Consegna A.
Riscrivi come array JSON di stringhe, una per riga e senza le righe vuote, le righe dell'elenco dalla riga che contiene "Click the CSDN app icon" fino alla riga che contiene "Looking at the screenshot, I should coord(448,368).", entrambe incluse.

Brano scelto.
La Norma di Bellini alla Canadian Opera Company


di Gianni Cicali
  Norma, June Anderson
Data di pubblicazione su web 24/04/2006  
Per chi non ha mai assistito alla messinscena di un’opera italiana in una grande città del Nordamerica, la prima impressione è di sorpresa, quasi sbigottimento. Infatti l’enorme Hummingbird Centre di Toronto (teatro capace di più di 2000 spettatori) era assolutamente gremito in ogni ordine di posti per la prima del 30 marzo scorso della Norma di Vincenzo Bellini, che non ha deluso il pubblico.

L’opera, anzi l’andare all’opera, specialmente se italiana, è un evento molto popolare, sentito e particolarmente atteso dai melomani di questa grande, educata, ricca metropoli canadese, dove le lingue accreditate sono quasi 200. L’opera italiana, in tale milieu eteroculturale e plurilinguistico, può rappresentare uno spettacolo non solo ‘prestigioso’ ma anche unificante. A differenza del repertorio wagneriano (che può ancora suscitare controversi sentimenti), di quello francese (tranne varie eccezioni, meno ‘popolare’, oggi), ed escludendo le divine opere mozartiane (e gluckiane), il teatro lirico italiano, pur nella sua storica complessità (che da Monteverdi si reincarna nelle ‘forme’ dodecafoniche novecentesche), si offre come musicalmente più spettacolare e meno defatigante delle storie dell’Edda messe in musica (non ce ne vogliano i bayreuthiani, patria del moderno spettacolo teatrale).


Attilla Fekete (Pollione) e Marianna Kuilkova (Adalgisa)
Attilla Fekete (Pollione) e Marianna Kuilkova (Adalgisa).

Consegna B.
Secondo il brano, quanti spettatori può accogliere l'Hummingbird Centre di Toronto?

Voci fornite.
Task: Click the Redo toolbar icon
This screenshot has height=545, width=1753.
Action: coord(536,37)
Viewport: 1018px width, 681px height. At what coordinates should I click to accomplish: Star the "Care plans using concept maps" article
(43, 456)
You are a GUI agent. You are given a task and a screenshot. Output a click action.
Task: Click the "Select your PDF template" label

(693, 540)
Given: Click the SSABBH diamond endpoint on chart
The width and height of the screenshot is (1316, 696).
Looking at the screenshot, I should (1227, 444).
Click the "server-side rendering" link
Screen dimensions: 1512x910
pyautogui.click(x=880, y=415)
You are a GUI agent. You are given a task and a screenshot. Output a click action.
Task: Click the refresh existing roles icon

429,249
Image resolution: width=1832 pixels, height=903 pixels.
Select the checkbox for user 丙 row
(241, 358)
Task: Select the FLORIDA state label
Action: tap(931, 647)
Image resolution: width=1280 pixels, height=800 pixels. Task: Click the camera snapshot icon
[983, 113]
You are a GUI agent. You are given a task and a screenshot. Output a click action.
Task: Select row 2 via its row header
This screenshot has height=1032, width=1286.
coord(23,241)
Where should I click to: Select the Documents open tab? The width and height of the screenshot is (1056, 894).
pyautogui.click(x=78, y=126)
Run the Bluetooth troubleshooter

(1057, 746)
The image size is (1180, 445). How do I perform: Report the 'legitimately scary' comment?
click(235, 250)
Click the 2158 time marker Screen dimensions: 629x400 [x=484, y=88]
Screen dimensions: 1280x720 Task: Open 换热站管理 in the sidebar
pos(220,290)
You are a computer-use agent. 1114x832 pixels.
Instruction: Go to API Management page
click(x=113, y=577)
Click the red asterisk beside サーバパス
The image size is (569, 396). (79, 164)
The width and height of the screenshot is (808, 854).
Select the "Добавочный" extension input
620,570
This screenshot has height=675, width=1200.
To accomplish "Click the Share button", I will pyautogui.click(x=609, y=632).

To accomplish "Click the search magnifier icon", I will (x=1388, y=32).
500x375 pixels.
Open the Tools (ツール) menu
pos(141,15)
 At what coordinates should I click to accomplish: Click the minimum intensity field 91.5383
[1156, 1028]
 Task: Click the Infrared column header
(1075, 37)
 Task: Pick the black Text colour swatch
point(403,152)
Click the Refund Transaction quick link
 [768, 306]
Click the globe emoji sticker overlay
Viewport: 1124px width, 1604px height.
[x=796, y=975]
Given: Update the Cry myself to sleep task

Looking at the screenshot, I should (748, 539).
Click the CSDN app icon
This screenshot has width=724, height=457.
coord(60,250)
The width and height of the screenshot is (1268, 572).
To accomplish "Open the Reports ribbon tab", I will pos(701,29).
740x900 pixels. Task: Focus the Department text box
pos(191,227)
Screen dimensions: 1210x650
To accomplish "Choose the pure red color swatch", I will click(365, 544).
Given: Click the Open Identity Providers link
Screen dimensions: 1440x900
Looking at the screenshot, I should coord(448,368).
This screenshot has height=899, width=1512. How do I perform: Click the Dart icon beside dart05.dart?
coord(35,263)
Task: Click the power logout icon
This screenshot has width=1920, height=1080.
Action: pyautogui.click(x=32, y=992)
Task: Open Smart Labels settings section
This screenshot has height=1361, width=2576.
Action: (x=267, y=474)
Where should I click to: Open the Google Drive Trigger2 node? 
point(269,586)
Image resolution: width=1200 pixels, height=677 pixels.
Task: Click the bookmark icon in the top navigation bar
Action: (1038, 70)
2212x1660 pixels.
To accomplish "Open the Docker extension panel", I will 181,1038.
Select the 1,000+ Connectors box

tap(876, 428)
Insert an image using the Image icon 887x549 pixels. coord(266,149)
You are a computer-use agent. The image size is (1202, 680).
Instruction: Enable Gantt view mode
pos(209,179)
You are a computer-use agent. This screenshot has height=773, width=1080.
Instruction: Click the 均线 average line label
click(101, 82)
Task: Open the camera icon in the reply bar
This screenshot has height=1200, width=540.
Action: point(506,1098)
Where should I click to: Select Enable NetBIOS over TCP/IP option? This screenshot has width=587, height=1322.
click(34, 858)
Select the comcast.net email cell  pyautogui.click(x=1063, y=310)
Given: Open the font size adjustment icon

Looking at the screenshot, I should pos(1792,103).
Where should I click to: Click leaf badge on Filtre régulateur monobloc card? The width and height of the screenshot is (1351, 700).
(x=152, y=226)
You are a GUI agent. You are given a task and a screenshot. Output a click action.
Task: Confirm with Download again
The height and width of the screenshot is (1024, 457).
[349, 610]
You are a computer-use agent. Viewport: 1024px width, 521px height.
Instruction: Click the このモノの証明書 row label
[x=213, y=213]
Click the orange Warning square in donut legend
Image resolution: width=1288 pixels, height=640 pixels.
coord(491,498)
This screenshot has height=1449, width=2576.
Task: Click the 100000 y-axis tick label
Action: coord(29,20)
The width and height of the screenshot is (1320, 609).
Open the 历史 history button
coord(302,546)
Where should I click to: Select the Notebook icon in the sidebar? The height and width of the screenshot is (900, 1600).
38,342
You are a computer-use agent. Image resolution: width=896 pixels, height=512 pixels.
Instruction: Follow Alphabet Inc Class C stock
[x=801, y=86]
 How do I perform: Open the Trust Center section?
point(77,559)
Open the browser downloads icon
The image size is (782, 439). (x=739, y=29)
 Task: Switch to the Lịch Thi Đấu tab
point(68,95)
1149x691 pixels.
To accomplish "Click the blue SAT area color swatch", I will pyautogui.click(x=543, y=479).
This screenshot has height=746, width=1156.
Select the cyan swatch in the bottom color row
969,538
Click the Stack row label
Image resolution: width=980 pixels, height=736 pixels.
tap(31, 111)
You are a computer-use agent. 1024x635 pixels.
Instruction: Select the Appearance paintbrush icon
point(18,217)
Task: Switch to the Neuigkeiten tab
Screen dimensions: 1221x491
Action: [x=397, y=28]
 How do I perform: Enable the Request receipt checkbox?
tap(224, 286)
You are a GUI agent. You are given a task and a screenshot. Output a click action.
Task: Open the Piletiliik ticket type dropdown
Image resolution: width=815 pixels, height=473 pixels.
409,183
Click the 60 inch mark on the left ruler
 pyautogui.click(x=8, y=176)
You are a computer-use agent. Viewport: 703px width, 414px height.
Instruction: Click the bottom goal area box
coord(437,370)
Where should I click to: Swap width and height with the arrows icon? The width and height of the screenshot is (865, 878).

Risposta completa A.
[
  "Click the CSDN app icon",
  "This screenshot has width=724, height=457.",
  "coord(60,250)",
  "The width and height of the screenshot is (1268, 572).",
  "To accomplish \"Open the Reports ribbon tab\", I will pos(701,29).",
  "740x900 pixels. Task: Focus the Department text box",
  "pos(191,227)",
  "Screen dimensions: 1210x650",
  "To accomplish \"Choose the pure red color swatch\", I will click(365, 544).",
  "Given: Click the Open Identity Providers link",
  "Screen dimensions: 1440x900",
  "Looking at the screenshot, I should coord(448,368)."
]

Risposta completa B.
Più di 2000 spettatori.